(Data extracted from a collection)
════
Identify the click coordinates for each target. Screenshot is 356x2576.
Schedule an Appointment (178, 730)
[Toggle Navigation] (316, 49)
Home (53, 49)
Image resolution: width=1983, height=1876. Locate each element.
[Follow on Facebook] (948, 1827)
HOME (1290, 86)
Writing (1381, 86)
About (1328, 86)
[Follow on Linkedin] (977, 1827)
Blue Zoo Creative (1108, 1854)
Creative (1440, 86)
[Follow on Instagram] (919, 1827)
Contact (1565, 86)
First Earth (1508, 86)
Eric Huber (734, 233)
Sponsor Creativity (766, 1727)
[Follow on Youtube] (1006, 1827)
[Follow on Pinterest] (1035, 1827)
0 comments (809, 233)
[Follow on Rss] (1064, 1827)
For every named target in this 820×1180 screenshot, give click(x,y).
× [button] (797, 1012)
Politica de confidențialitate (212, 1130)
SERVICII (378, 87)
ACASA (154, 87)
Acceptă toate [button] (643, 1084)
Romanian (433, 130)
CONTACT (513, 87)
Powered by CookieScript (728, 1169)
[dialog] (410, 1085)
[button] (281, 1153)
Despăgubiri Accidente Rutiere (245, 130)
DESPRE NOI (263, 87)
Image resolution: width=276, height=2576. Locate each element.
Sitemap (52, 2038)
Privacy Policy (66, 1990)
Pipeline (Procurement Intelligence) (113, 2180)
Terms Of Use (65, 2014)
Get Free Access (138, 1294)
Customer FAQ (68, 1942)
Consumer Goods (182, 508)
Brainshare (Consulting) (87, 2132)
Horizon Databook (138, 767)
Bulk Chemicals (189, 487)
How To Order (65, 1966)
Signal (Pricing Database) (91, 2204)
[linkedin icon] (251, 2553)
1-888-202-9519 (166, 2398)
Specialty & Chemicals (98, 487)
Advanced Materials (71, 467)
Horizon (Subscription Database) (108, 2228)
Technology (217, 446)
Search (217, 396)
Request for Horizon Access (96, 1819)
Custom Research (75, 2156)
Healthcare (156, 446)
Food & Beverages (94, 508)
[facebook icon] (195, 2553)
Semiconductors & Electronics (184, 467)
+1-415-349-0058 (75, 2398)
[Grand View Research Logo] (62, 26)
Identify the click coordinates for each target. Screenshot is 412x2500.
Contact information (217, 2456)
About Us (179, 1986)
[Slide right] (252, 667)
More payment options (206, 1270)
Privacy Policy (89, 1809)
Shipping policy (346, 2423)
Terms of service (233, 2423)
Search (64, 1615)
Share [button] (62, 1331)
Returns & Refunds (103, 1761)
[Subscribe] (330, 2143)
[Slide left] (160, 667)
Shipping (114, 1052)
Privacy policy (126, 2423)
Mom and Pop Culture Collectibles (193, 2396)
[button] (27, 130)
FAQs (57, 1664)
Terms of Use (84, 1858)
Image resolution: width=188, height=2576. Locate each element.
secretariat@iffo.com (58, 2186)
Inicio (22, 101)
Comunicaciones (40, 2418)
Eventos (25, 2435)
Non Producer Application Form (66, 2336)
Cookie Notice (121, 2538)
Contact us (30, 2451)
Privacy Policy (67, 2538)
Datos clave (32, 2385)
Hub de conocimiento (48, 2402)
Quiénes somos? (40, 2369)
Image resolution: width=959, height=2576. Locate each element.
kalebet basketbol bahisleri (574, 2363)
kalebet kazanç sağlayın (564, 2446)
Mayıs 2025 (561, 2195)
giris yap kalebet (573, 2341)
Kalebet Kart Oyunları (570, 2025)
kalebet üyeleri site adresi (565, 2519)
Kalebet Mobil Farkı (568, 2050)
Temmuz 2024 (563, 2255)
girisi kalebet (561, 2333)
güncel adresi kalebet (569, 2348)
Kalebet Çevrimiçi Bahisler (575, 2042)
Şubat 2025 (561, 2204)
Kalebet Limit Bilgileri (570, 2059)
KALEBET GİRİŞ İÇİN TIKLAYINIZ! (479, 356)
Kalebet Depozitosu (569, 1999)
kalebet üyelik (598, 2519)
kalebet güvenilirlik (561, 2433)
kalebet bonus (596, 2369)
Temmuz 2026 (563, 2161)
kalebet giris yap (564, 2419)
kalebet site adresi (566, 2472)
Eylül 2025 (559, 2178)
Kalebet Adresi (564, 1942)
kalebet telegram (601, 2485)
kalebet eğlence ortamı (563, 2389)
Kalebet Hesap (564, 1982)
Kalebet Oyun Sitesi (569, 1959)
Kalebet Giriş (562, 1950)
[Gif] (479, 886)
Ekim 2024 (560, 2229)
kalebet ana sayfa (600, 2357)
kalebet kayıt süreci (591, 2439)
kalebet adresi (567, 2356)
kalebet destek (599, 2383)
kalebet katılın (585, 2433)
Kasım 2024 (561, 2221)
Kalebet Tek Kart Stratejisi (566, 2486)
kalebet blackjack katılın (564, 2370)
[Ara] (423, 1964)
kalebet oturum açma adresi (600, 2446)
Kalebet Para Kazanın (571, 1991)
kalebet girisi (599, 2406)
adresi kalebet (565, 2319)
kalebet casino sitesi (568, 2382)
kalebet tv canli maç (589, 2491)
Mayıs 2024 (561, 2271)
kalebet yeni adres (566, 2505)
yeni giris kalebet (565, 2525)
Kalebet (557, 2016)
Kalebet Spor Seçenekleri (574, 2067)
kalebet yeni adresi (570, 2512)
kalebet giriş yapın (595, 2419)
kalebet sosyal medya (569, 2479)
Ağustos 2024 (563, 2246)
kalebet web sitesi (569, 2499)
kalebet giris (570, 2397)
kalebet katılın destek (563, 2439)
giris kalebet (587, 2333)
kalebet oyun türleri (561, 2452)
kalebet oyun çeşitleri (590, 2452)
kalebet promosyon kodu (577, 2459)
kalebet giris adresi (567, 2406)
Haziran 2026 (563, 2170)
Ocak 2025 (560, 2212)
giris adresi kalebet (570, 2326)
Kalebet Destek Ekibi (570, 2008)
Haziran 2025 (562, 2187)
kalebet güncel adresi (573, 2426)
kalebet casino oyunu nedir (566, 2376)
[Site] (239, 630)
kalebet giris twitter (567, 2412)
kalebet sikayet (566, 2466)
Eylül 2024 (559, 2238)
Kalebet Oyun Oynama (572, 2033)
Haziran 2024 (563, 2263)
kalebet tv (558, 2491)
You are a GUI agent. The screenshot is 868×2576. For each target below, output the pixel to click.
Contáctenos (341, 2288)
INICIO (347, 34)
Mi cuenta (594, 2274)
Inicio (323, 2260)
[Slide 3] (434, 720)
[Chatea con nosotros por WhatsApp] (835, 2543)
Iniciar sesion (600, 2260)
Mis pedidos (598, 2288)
════
Task:
The lines from the one holding "kalebet oyun çeşitleri (590, 2452)" to the final line of the entries, both included, are what should be output, exactly and alone.

Completed exercise:
kalebet oyun çeşitleri (590, 2452)
kalebet promosyon kodu (577, 2459)
kalebet giris adresi (567, 2406)
Haziran 2026 (563, 2170)
Ocak 2025 (560, 2212)
giris adresi kalebet (570, 2326)
Kalebet Destek Ekibi (570, 2008)
Haziran 2025 (562, 2187)
kalebet güncel adresi (573, 2426)
kalebet casino oyunu nedir (566, 2376)
[Site] (239, 630)
kalebet giris twitter (567, 2412)
kalebet sikayet (566, 2466)
Eylül 2024 (559, 2238)
Kalebet Oyun Oynama (572, 2033)
Haziran 2024 (563, 2263)
kalebet tv (558, 2491)
You are a GUI agent. The screenshot is 868×2576. For each target below, output the pixel to click.
Contáctenos (341, 2288)
INICIO (347, 34)
Mi cuenta (594, 2274)
Inicio (323, 2260)
[Slide 3] (434, 720)
[Chatea con nosotros por WhatsApp] (835, 2543)
Iniciar sesion (600, 2260)
Mis pedidos (598, 2288)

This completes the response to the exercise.